As is his wont, Donald Trump has spent weeks making the case that his response to the coronavirus pandemic is great -- at least when compared to Barack Obama's response to H1N1 in 2009. In fact, the incumbent president has been quite aggressive on the talking point, throwing around words like "debacle" and "disaster" to describe his predecessor's record.
To bolster the point, Trump has pointed to a specific statistic, which he seems to believe drives the larger point home. This was his pitch during a White House press briefing a week ago today:
"Take a look at the swine flu. Right? That's H1N1. Take a look at that. And it's not the other way around, by the way. It's H1N1. Take a look -- you know what I mean by that. Take a look at the swine flu. It was a disaster; 17,000 people died. The other administra- they didn't even know -- it was like they didn't even know it was here."

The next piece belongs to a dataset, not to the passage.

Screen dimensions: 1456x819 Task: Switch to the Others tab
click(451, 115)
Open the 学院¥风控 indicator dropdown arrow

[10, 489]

A day later, the Republican repeated the statistic on Twitter, labeling the federal response to H1N1 a "debacle" because "17,000 people died."
There's a whole lot wrong with Trump's pitch, but just focus on three of most glaring problems. First, the idea that Obama administration officials acted as if "they didn't even know" the threat was here is ridiculous. As CNN's Daniel Dale explained, in April 2009, two weeks after the first case of H1N1 was confirmed in the United States, the Democratic administration declared a public-health emergency. Two days later, Obama and his team both made a congressional funding request and approved a CDC test -- which began distribution just five days after the then-president's initial declaration. By October 2009, a vaccine was ready for the public.

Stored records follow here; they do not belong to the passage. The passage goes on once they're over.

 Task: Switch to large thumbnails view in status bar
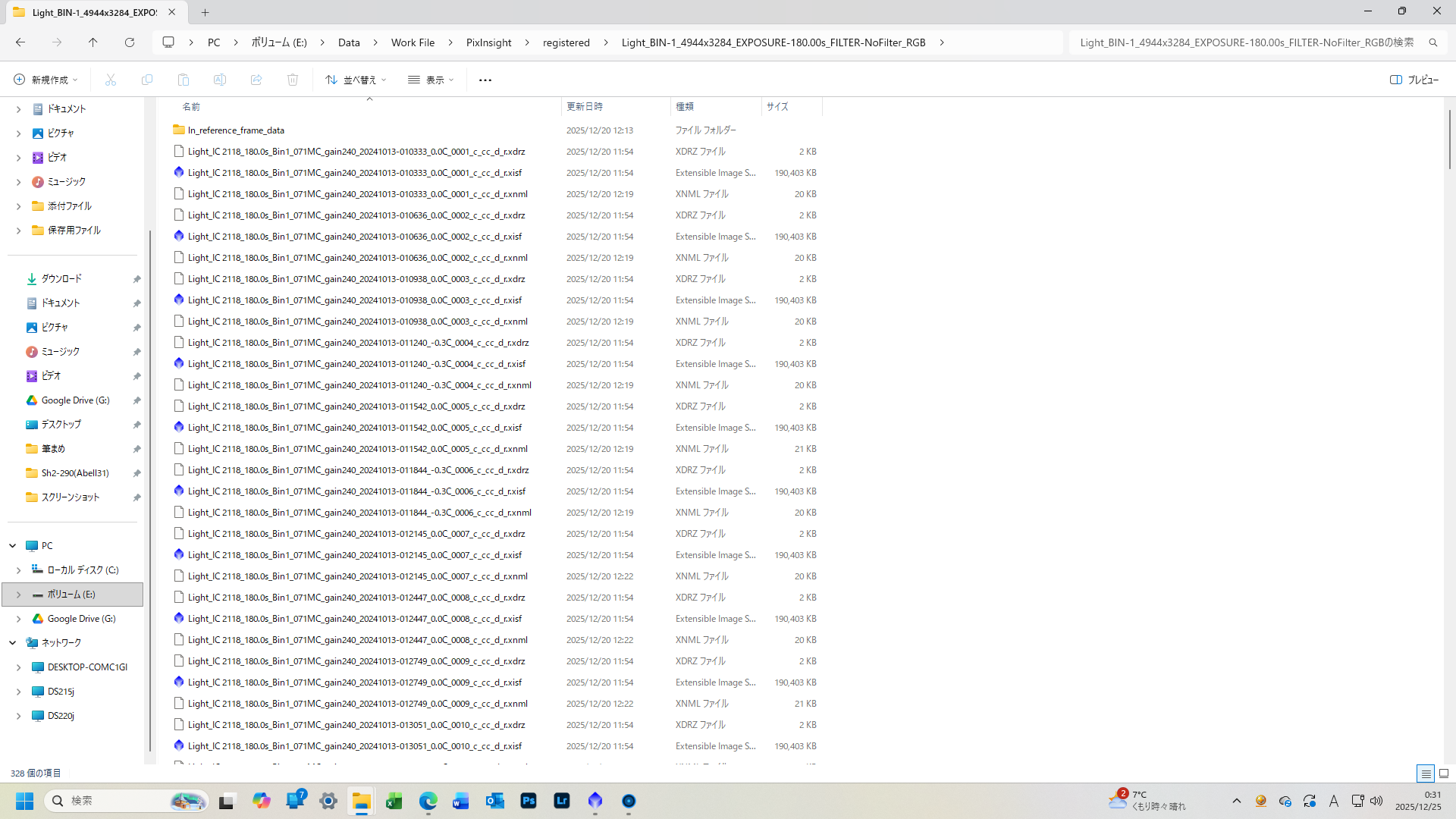click(1444, 774)
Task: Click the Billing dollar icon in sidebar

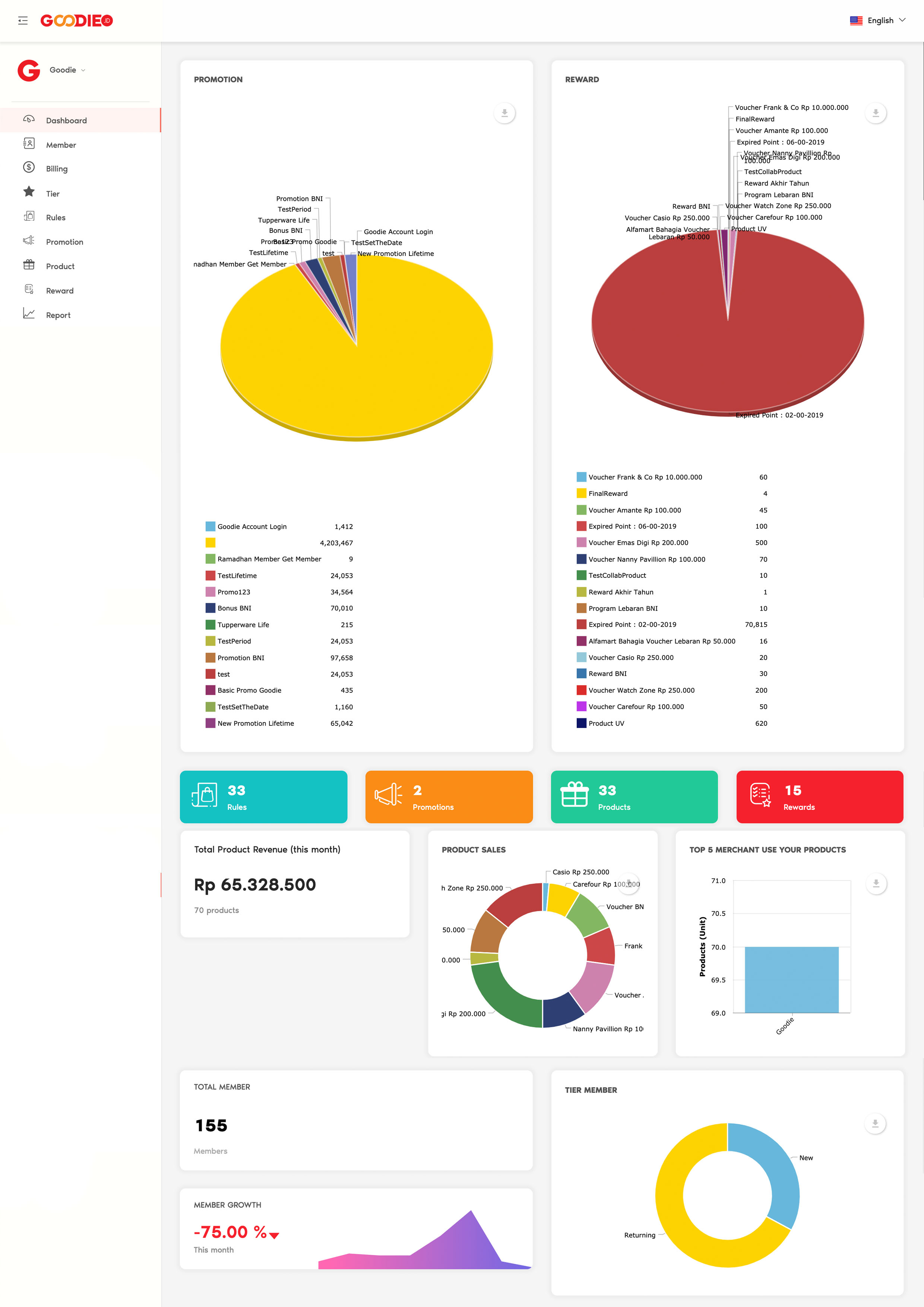Action: click(29, 167)
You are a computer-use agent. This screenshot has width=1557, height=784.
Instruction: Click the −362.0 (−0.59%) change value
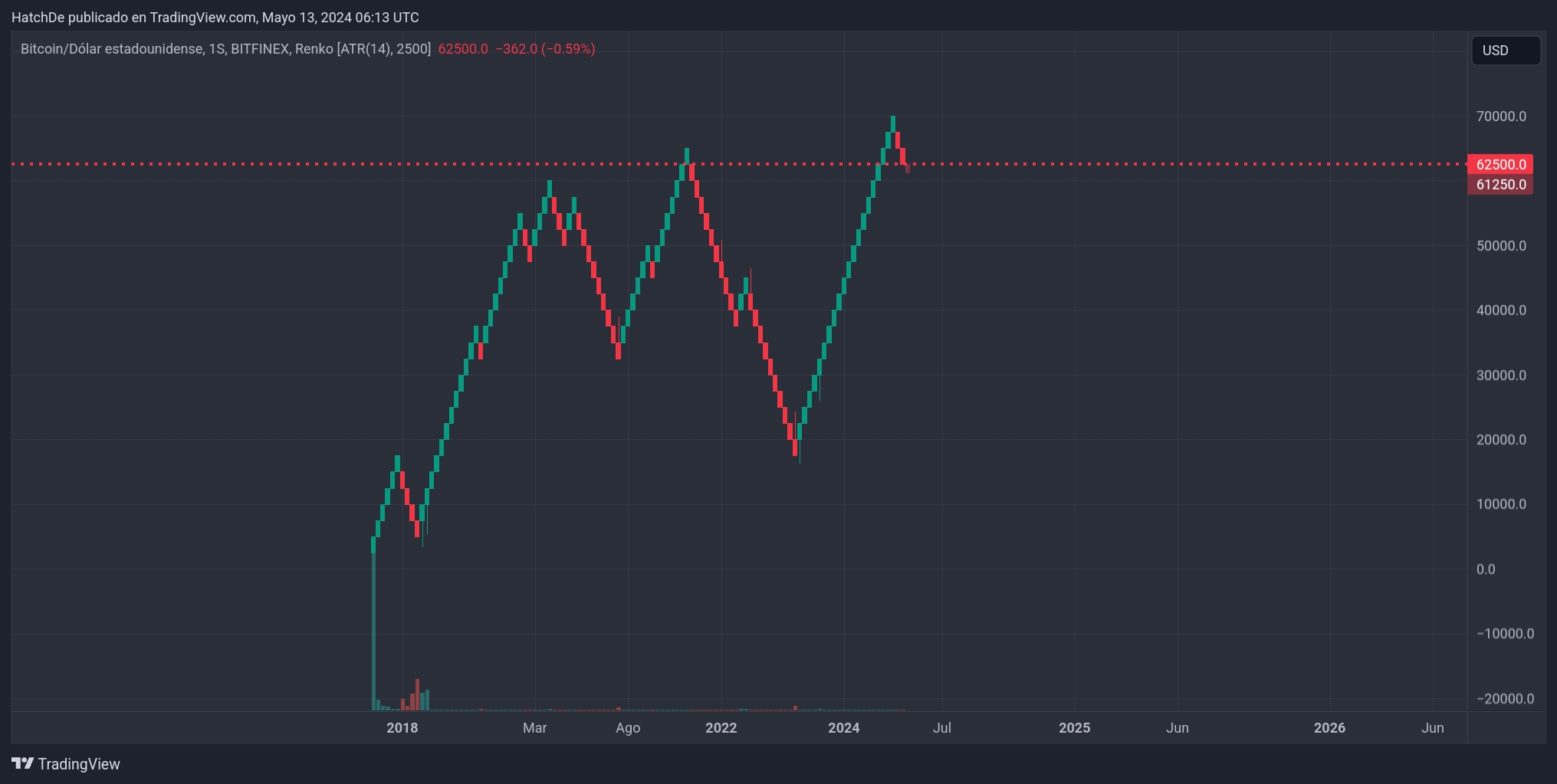point(547,49)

The New York Times' Nick Kristof described the Obama administration's handling of H1N1 as "a model" for others to follow: "Prompt response, quick development of a vaccine and then messaging for people to get vaccinated."
While Trump recently urged Americans to see Obama's response to H1N1 as "a very big failure," polling from 2009 found that a majority of the public approved of the Democratic administration's handling of the matter, which is probably why Republicans, desperate to undermine support for the Obama White House, never saw this as an area of vulnerability for the Democrat. (Remember all the attack ads from the era blasting Obama's H1N1 response? Neither do I.)
Second, Trump is convinced that 17,000 Americans were killed by H1N1, but there's reason for some caution on the figure. The Centers for Disease Control and Prevention concluded that the virus was responsible for 12,469 deaths in the United States across all of 2009.
And third, even if one is inclined to give the Republican the benefit of the doubt about the death toll from H1N1, if 17,000 American deaths is proof of a "debacle," a "disaster," and a "very big failure," what exactly are the words Trump would use to describe a pandemic that has killed 22,000 Americans -- and counting -- over a much shorter period of time?